■ Exercise data
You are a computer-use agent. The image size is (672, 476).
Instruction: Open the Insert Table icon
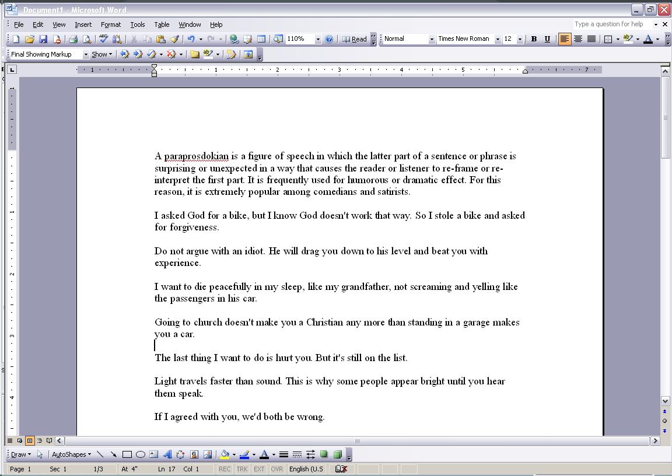pos(261,39)
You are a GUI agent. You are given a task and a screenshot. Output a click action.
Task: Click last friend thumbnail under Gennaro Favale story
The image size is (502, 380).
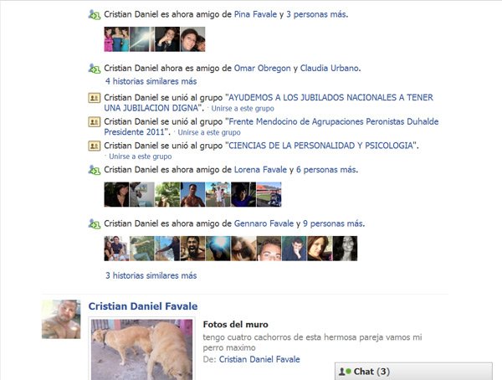point(345,249)
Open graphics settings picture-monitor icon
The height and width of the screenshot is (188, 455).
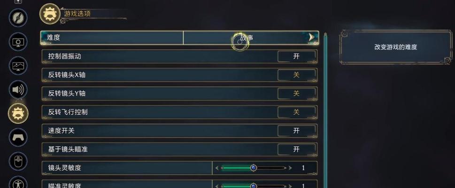click(18, 66)
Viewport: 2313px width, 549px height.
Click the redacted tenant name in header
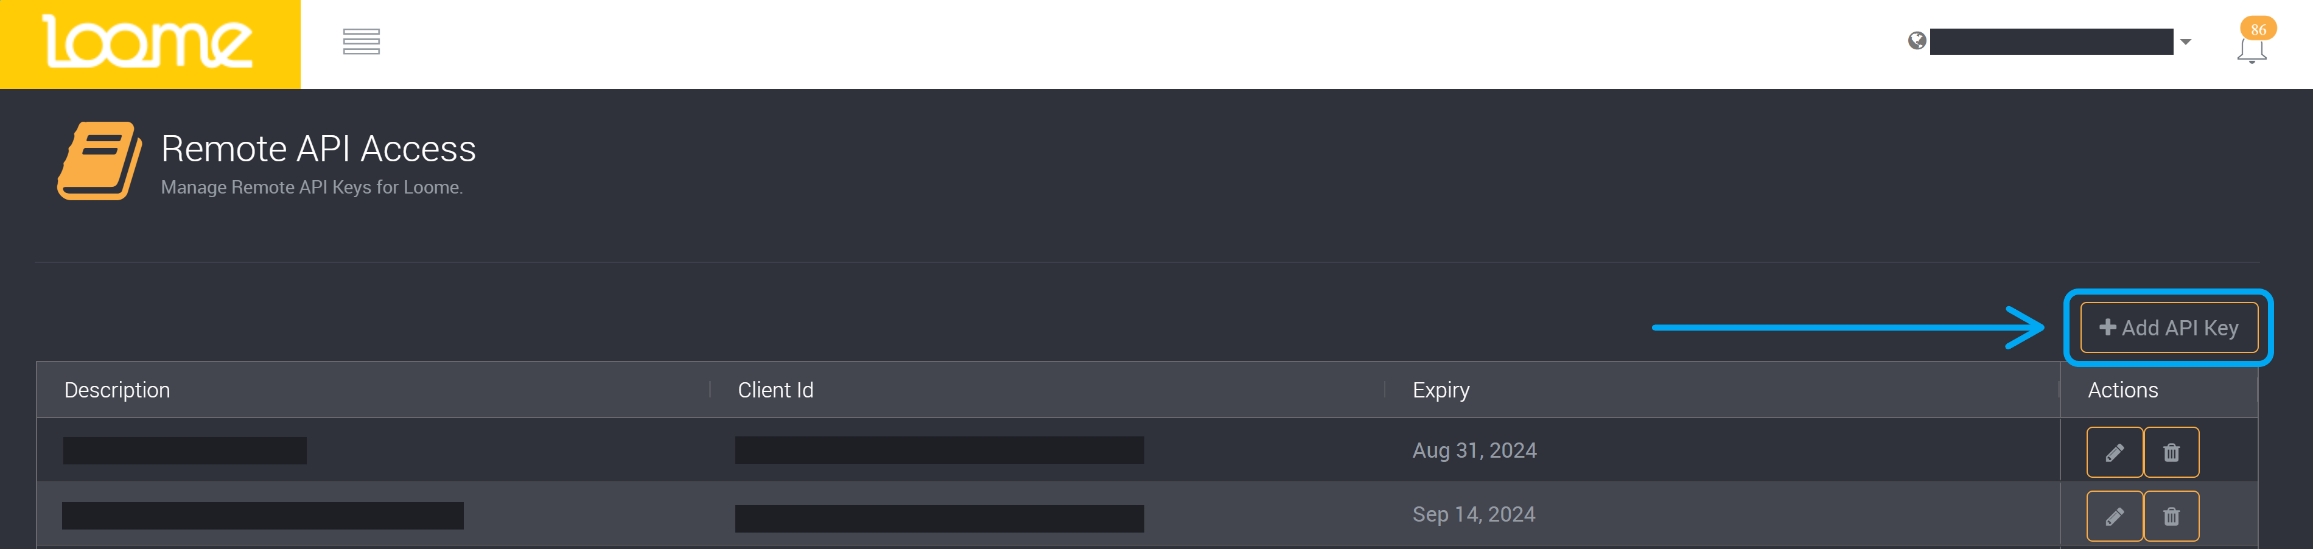coord(2051,41)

■ Activity
Write the data out again exactly, but without its images.

■ Solution to this task
You are a computer-use agent. The image size is (672, 476).
Instruction: Open the Insert Table icon
pos(261,39)
You are a GUI agent. You are given a task and a screenshot. Output a click action.
Task: Click last friend thumbnail under Gennaro Favale story
The image size is (502, 380).
point(345,249)
Open graphics settings picture-monitor icon
The height and width of the screenshot is (188, 455).
click(18, 66)
Viewport: 2313px width, 549px height.
Click the redacted tenant name in header
coord(2051,41)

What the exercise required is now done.